Begin Extracted material

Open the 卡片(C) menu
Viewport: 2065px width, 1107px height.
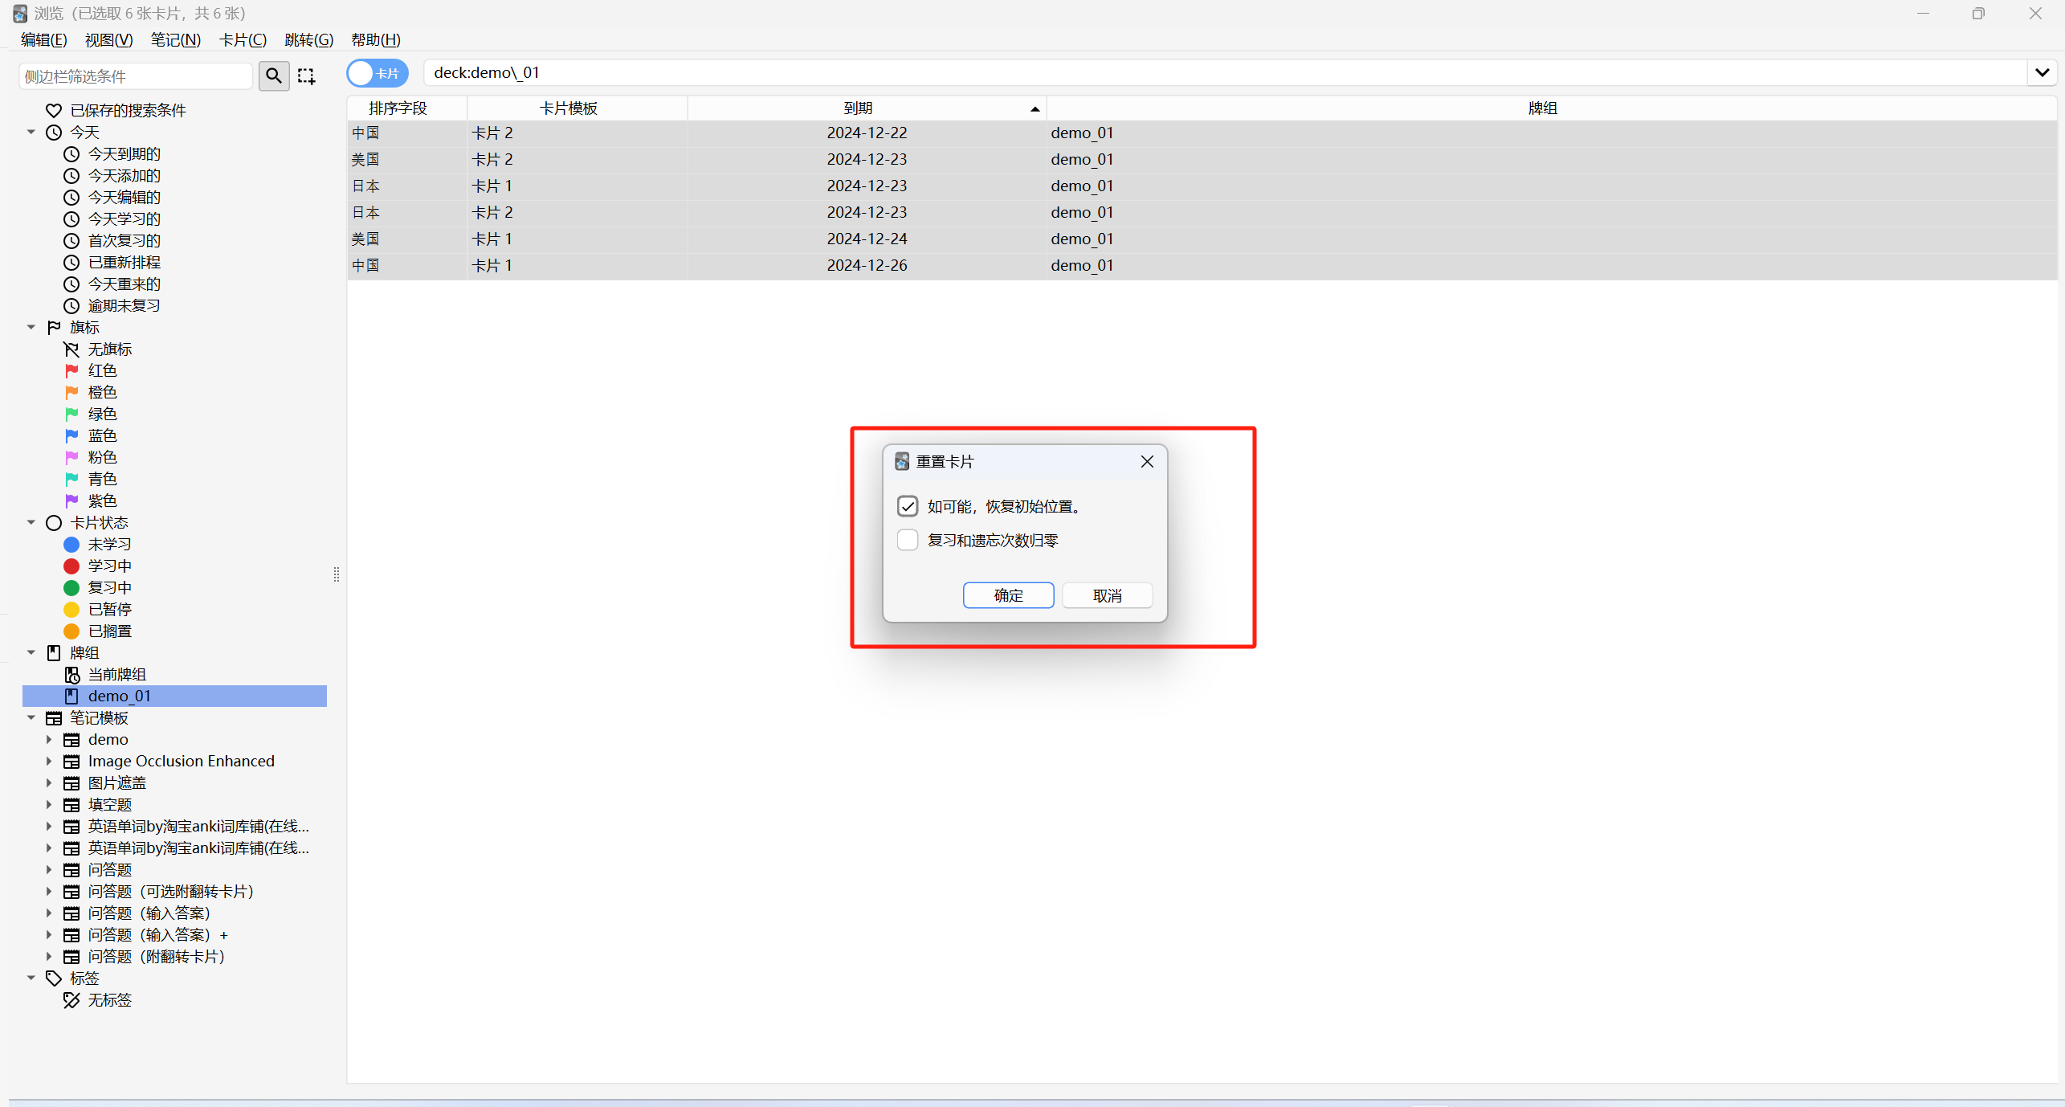pos(243,39)
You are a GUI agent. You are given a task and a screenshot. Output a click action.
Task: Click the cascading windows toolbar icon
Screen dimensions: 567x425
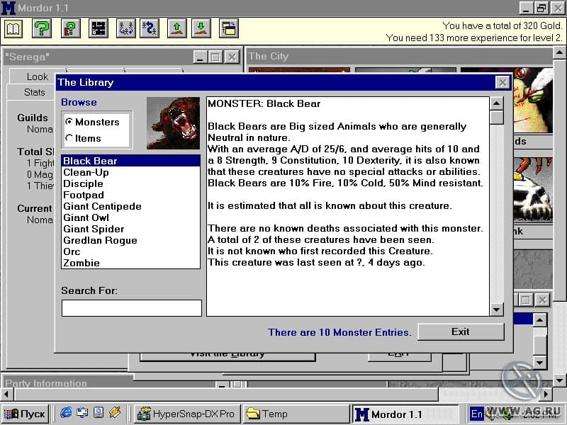click(x=229, y=28)
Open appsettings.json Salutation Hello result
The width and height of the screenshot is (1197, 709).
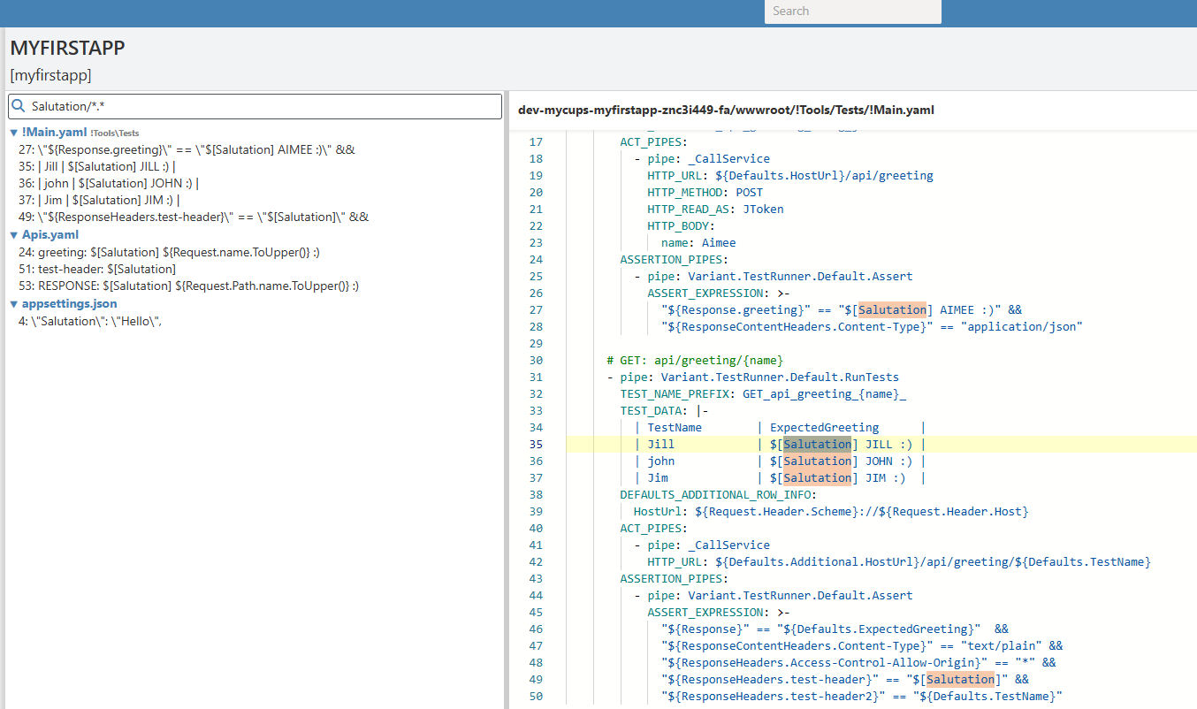pyautogui.click(x=89, y=322)
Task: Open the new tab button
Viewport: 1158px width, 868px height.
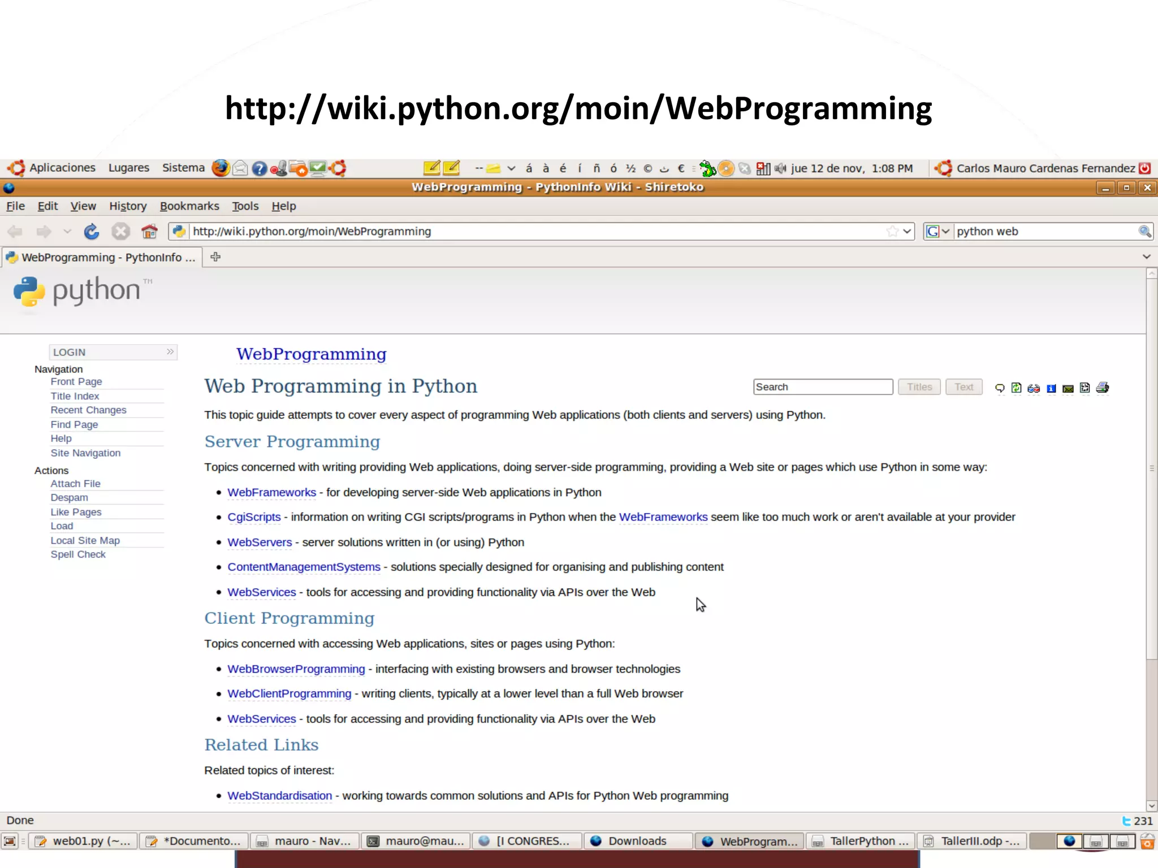Action: click(x=215, y=257)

End Extracted material

Rewrite all the entries above, replacing "Viewport" with "Display" everywhere it occurs and keeping every other word unchanged. Omit the pictures from your version.

Open the 卡片(C) menu
Display: 2065px width, 1107px height.
pos(243,39)
You are a GUI agent. You are given a task and a screenshot. Output a click action.
Task: Click the cascading windows toolbar icon
Screen dimensions: 567x425
click(x=229, y=28)
Open appsettings.json Salutation Hello result
The width and height of the screenshot is (1197, 709).
pyautogui.click(x=89, y=322)
Task: Open the new tab button
Display: 1158px width, 868px height.
Action: click(x=215, y=257)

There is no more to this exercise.